I’ve been in this room only a handful of times, and always, always supervised by Violet.
She’s a very private person, especially where her art is concerned, and as hard as that has been for me to accept, I know I have to.
Painting is her outlet… it’s her therapy, and it’s the only type that’s ever worked for her.
I’ve taken her to see countless professionals, some of them costing us hundreds and hundreds of dollars per hour, but none of them have been able to give Violet the same sense of peace that she seems to find when she creates a work of art.
I’ve seen her pictures before. She paints me something
every year for my birthday, but I’ve seen none of her real stuff. Nothing that she’s painted to represent the way she feels.
I already know that they’ll be phenomenal; she’s an incredibly talented artist – I know that without even needing to see anything she’s created in the privacy of this room for the past six or more years – I can just feel it.
“What are you doing in here?”
Charlie jumps in the air at the sound of my voice behind him.
I don’t know what he’s up to, but it’s obvious he’s not meant to be in here any more than I am.
“Christ, Mum, you scared me.”
I’m so tempted to go into the room after him, but given that Violet wasn’t expecting to wind up with an extended hospital stay, I doubt that she left her work in a state she’d consider acceptable for me to view, so I stay strong – and wait at the door where I know I should.
“I don’t think your sister would be too happy about you being in here.”
Truthfully, I’m more interested to know how he got in here.
Violet never leaves the door unlocked, and as far as I was aware, she only has the one key.
Charlie tosses a couple more things in the box and tucks it under his other arm.
“I know,” he replies sheepishly. “She’s gonna be pissed, but I’m hoping she’ll forgive me if it means to she gets to paint.”
“You’re taking all that in to her?”
I’m not sure what I was expecting his excuse for being in here to be, but it certainly wasn’t this.

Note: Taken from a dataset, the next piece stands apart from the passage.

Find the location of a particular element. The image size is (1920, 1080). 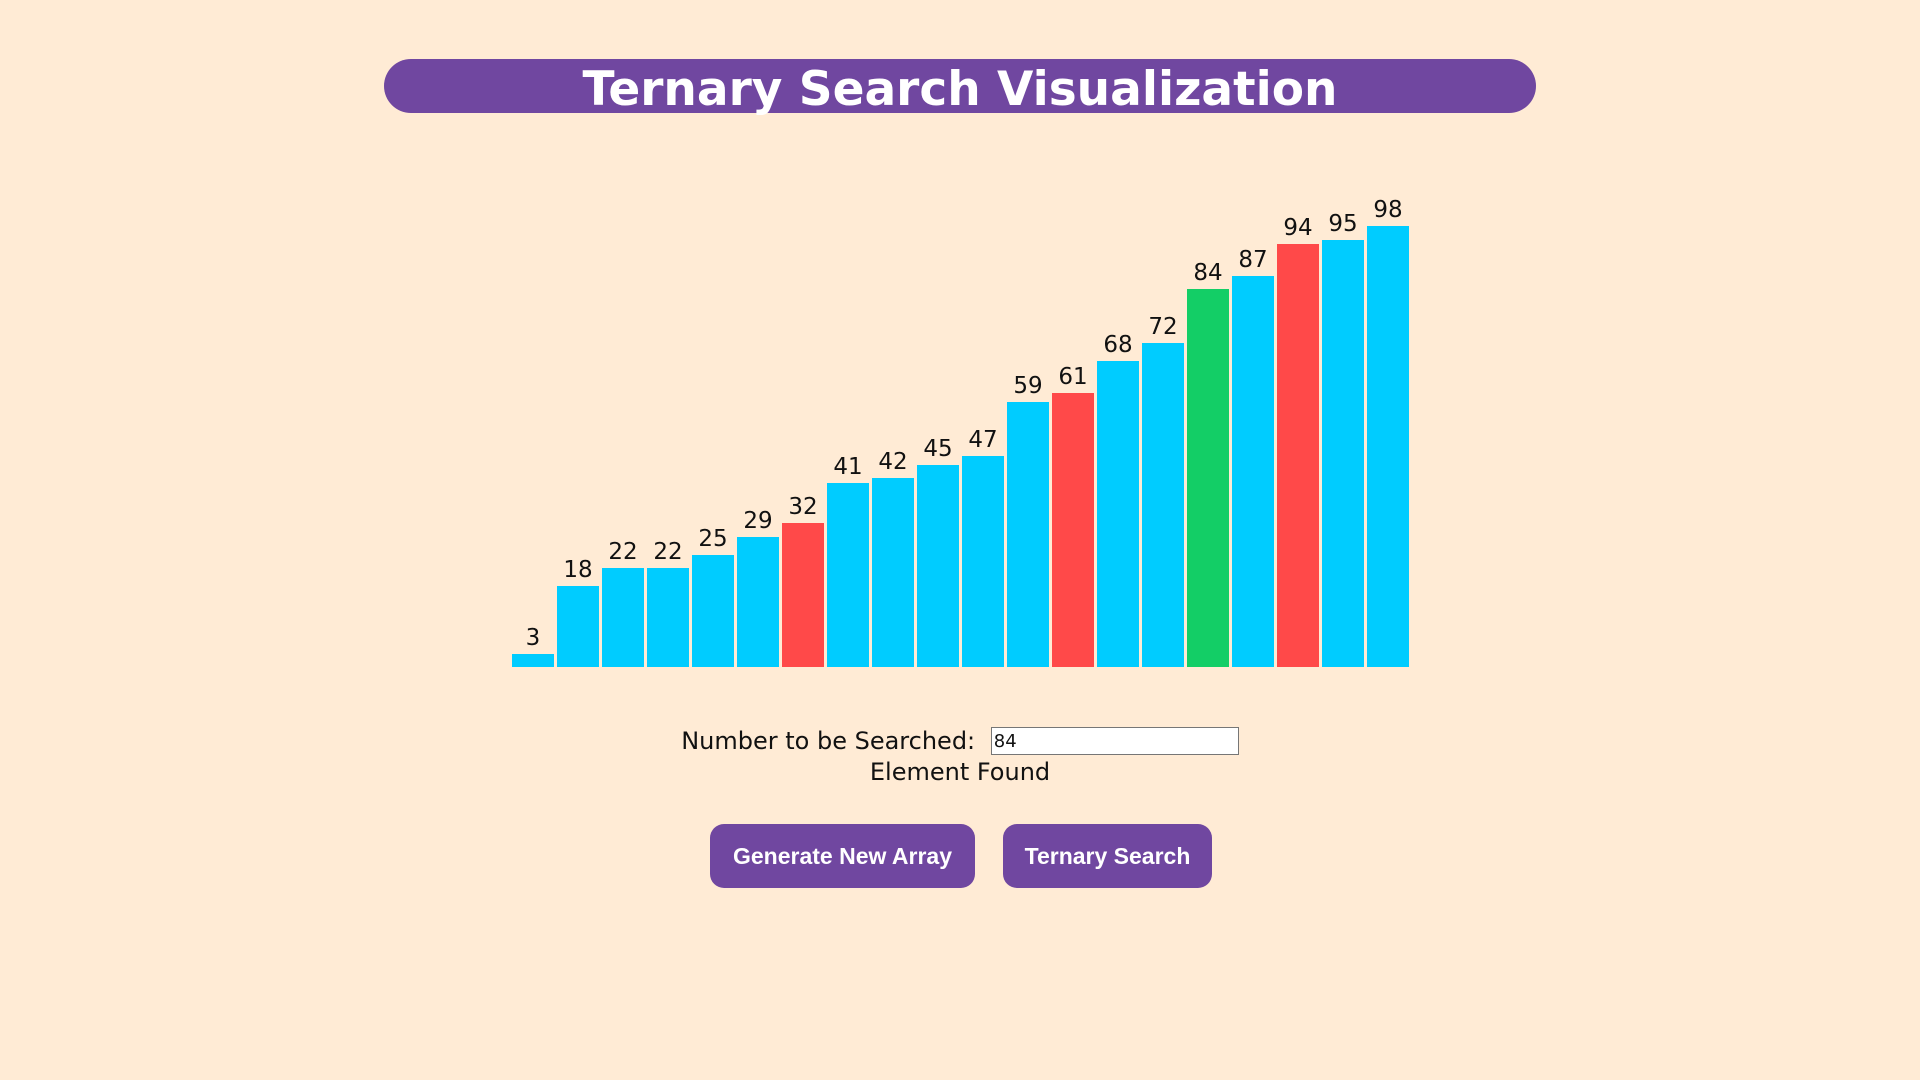

bar-value-label-3: 22 is located at coordinates (668, 552).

“Yeah…” He shuffles out the door and I step out of his way.
I hold my arms out to take the box from him and he gratefully hands it over before locking the door behind himself.
“I know she’s missing it. She gets all moody when she can’t paint.”
I can almost feel my heart swelling with pride in my chest.
I might not have been a perfect parent, but I must have done something right along the way if my seventeen-year-old son is this considerate.
A typical Saturday in the life of Charlie consists of surfing or skating, hanging out with his mates, chasing girls and trying to get his underage mitts on half a dozen beers.